When asked how many are dealing with arthritis, they all raised their hands and laughed, many saying the handiwork helps their ailment.
Coventry’s Barbara Breard started volunteering 23 years ago when she was considered the kid in the group at the age of 68.
‘My husband passed away, and I was home alone and I thought I should do some volunteer work,” Breard said. “I like doing it. It’s nice coming here every day.”
One volunteer traces the outline of a doll and then passes it on for someone else to cut it out.
Another cog in the machine stitches it together and hands the creation off to someone who stuffs it full of softness.
Eventually, they are circulated to Breard.
“I just hope the kids all like the outfit that’s on them,” she said.

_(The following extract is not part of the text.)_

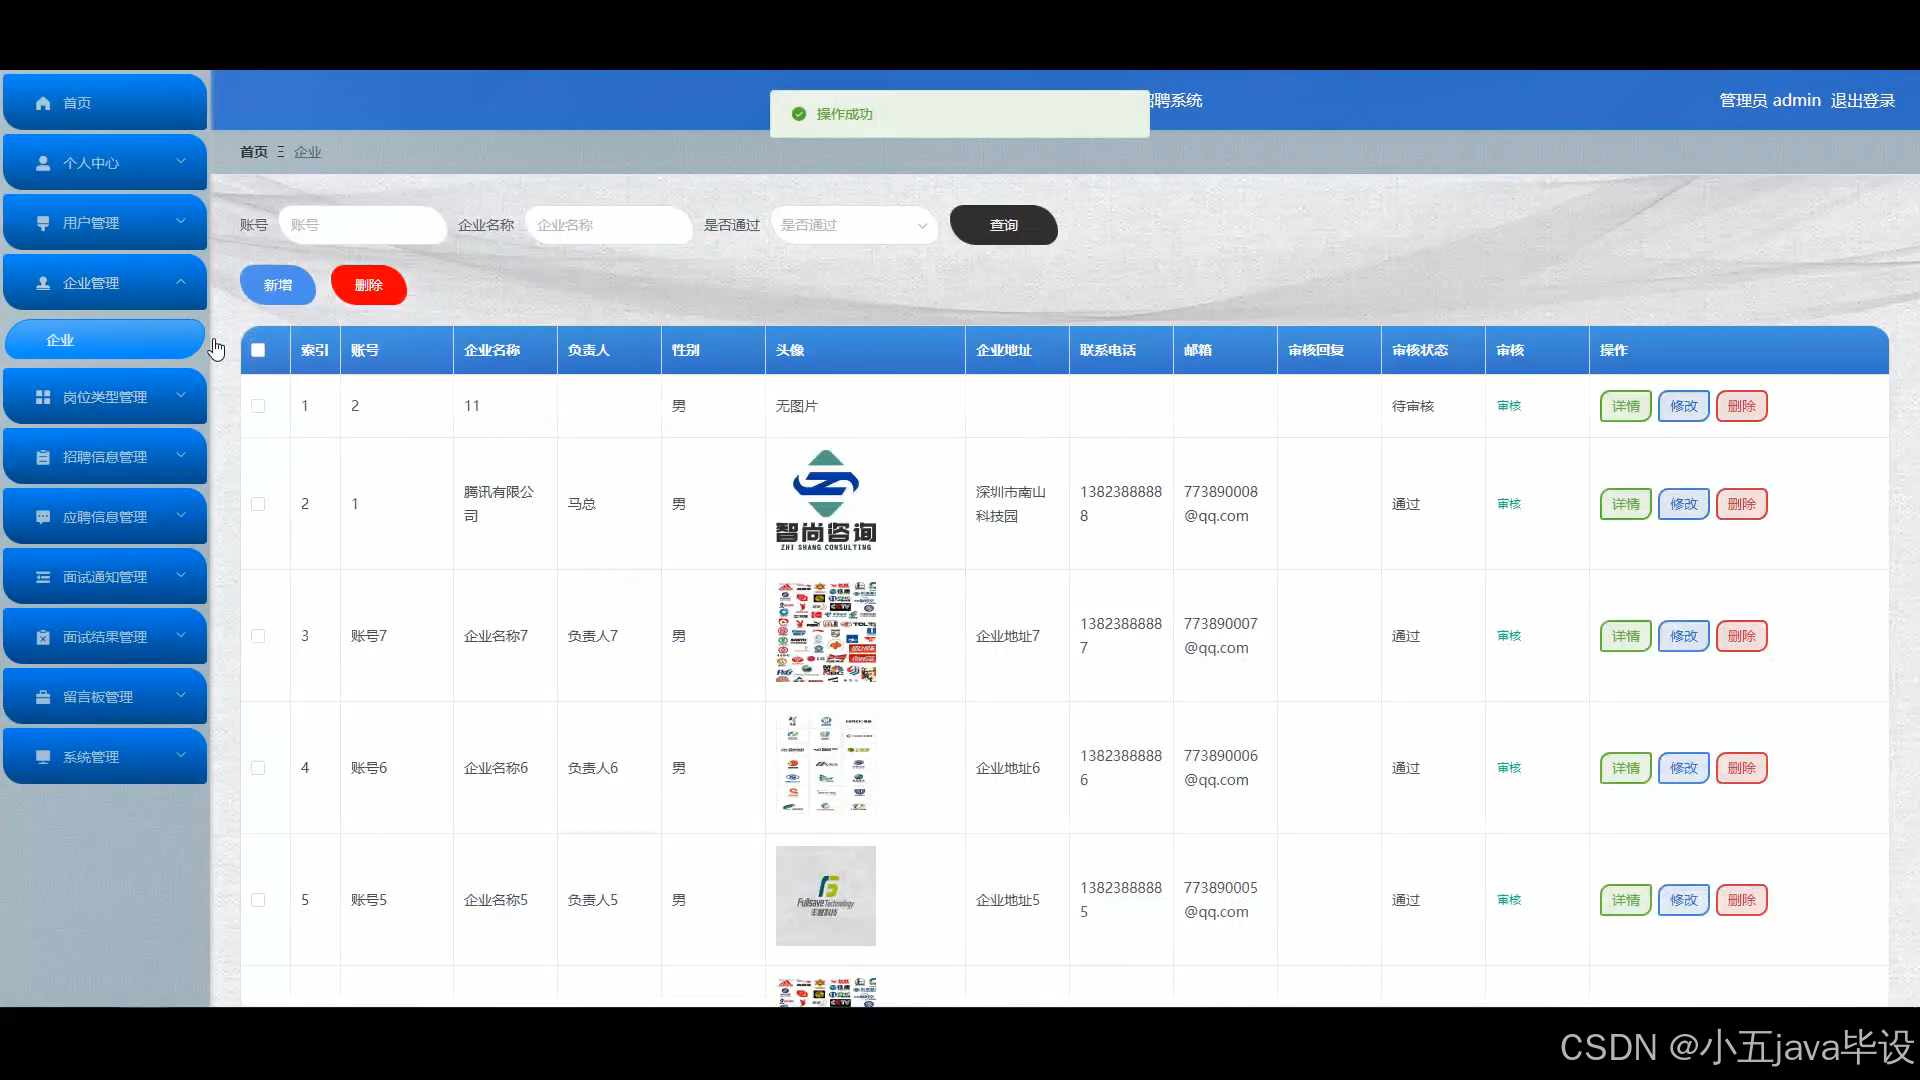Click the 岗位类型管理 grid icon

coord(43,397)
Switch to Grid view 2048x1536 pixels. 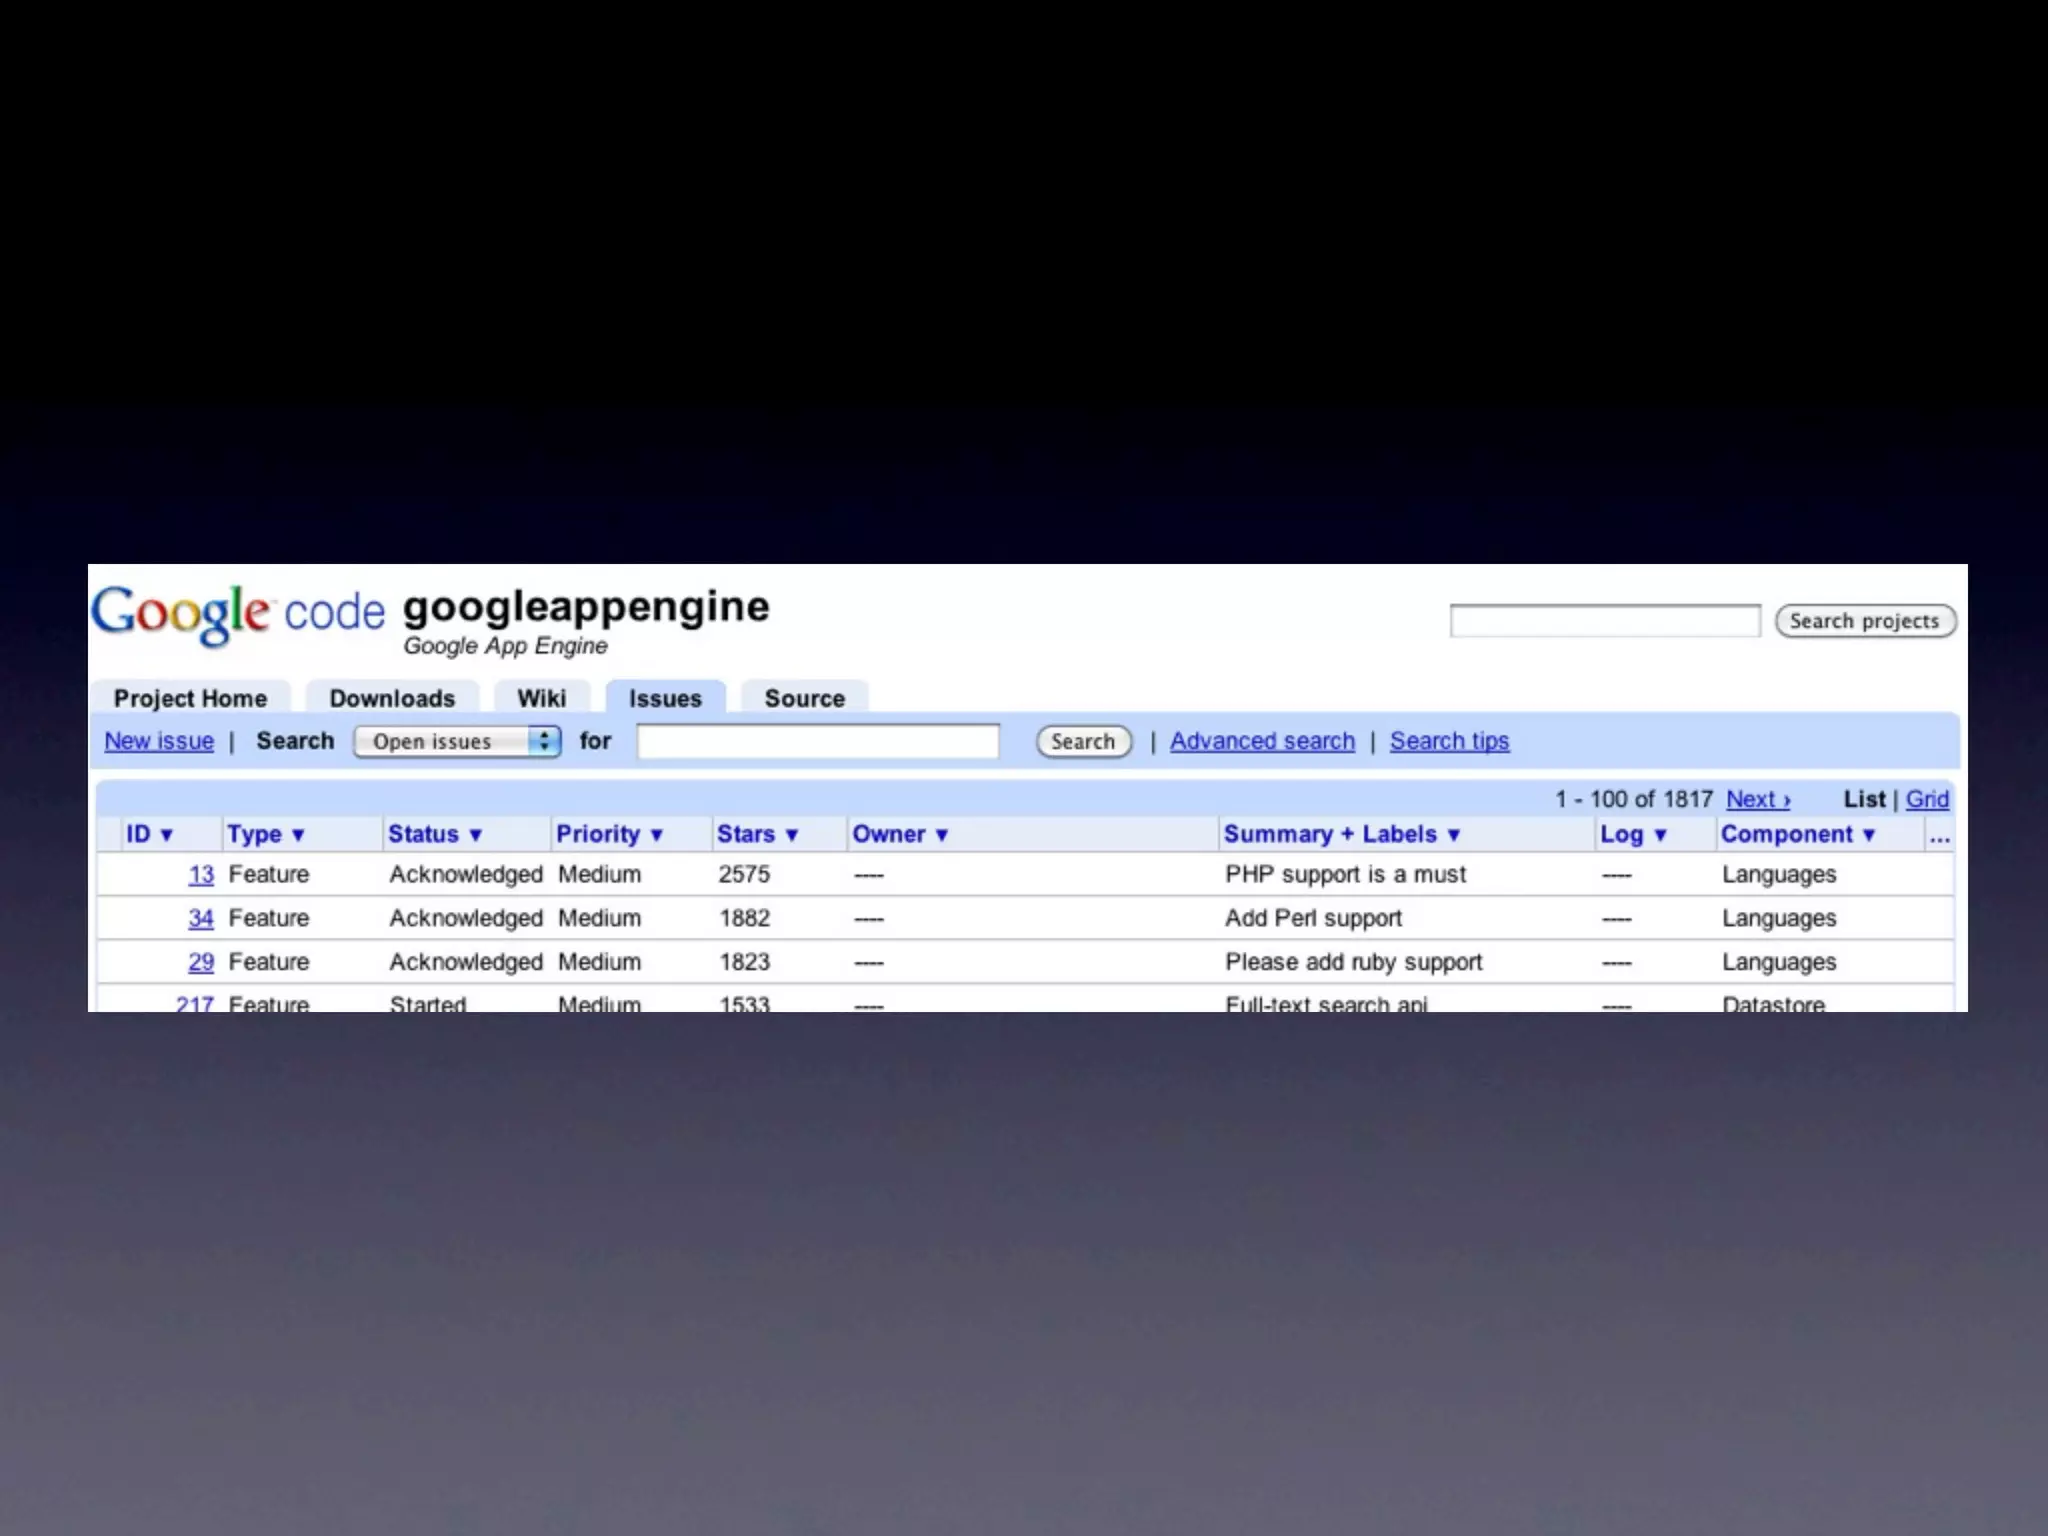click(1926, 799)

The face is left blank, but with purpose.
“Because the children we give them to will express what they want on that face,” Tanzi said. “And maybe they make their own color eyes, hair, which would mean more to them than us doing that.”
The dolls go to nursing homes and daycare facilities, but many will help children facing the worst days of their young lives.
Over the years, firefighters have given “Smile Dolls” to children burned out of their homes. Police put them in the young hands of kids caught in the middle of domestic violence, or worse.
One bundle of kindness was picked up by Devereux Therapeutic Foster Care out of Warwick. Forty dolls provided for children who could use a hug and maybe a chance to create their own smile on the blank canvas.
“We had one agency director who had a child who was an orphan,” Tanzi said.
She recalls many stories about the children the dolls have helped, including that orphan.
“When she was adopted she would run under the table to eat, so her dad would do the same thing for weeks until she got used to coming out,” Tanzi said. “When he gave a doll to the child, it put a smile on their face.”
Tanzi said the demand is not slowing down.
“In fact, in the next week or so, there will be 200 going out,” Tanzi said. “I told them, ‘Let’s get busy here.'”
And busy they are, making about 15 dolls a day.
Over the past two decades, that’s added up to helping thousands of children across the area.